May. 27th, 2010

watervole: (allotment)
Lots of stuff planted out.  Runner beans and French beans are out  and rapidly gaining height (with a bit of fleece for protection).

Spinach, beetroot and pea seedlings are all making good progress.

Watering has been absolutely essential.  The soil is just a dry powder and I don't think any of the seedlings would have made it without water.

We've been watering the strawberries which are now starting to set fruit.  Several plants would have died by now, let alone managed to produce any fruit without extra water.

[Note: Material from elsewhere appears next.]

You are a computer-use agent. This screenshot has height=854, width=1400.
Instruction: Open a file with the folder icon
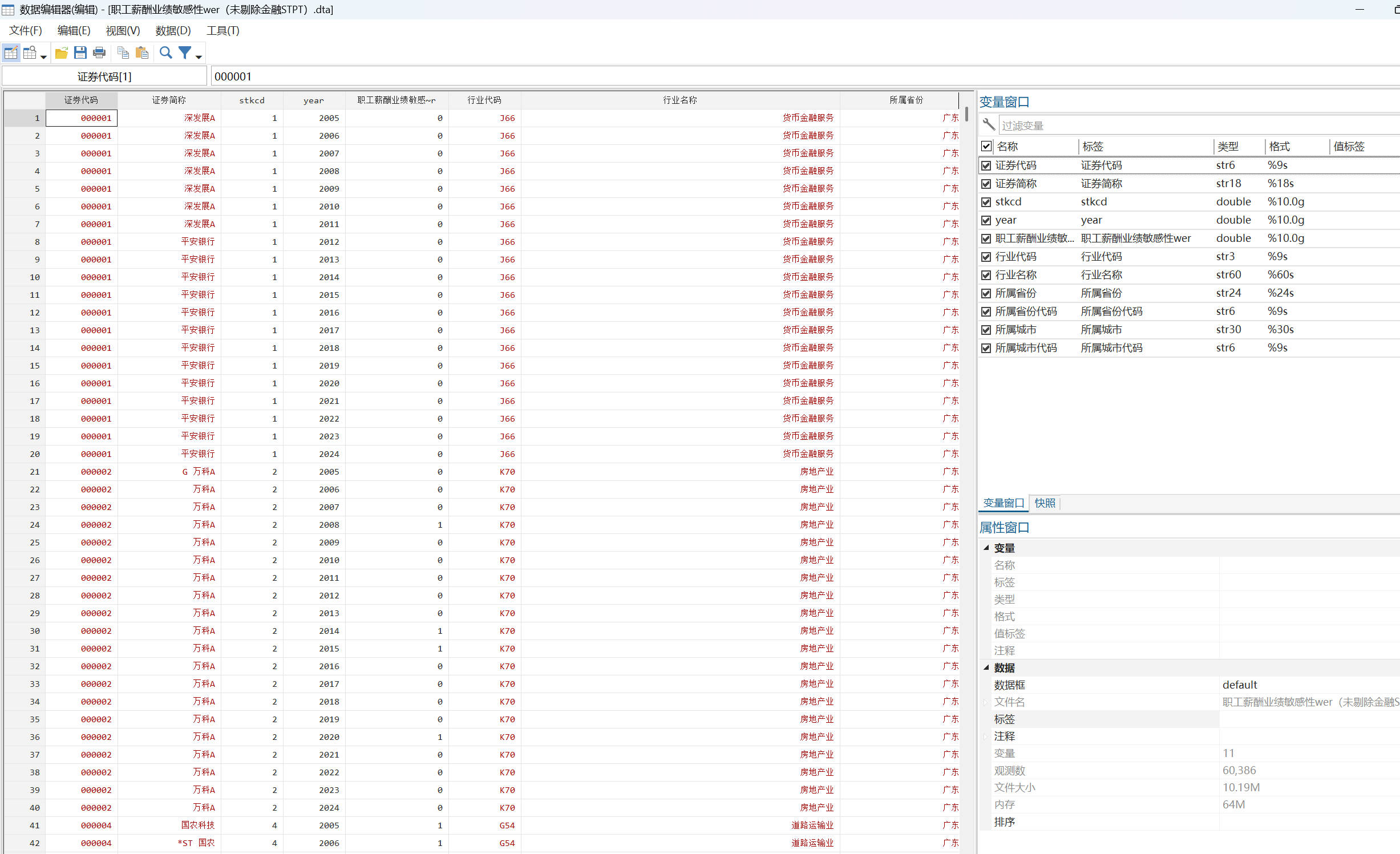pos(61,53)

The fruit bushes like blackcurrants are also water-stressed.  The raspberries and the blackcurrant bush in the back garden are doing noticeably better than the the ones on the allotment.  That's because they're right outside the kitchen door and every time I run the tap to get hot water to wash the dishes, I end up with half a bowl of luke-warm water which promptly gets poured on a thirsty plant.

Raspberries on the allotment that were transplanted earlier this year are the ones that are suffering most, but all raspberries are shallow-rooted and thus suffer when the soil gets too dry.

If you have any fruit or veg, get watering.   A light sprinkling is no help at all.  The soil is bone dry and you need a bare minimum of  can of water per square meter and preferably several.   Too little will just wet the surface and evaporate away.  (Dig a small hole after you've watered and see how far down the water has got - the result may surprise you.)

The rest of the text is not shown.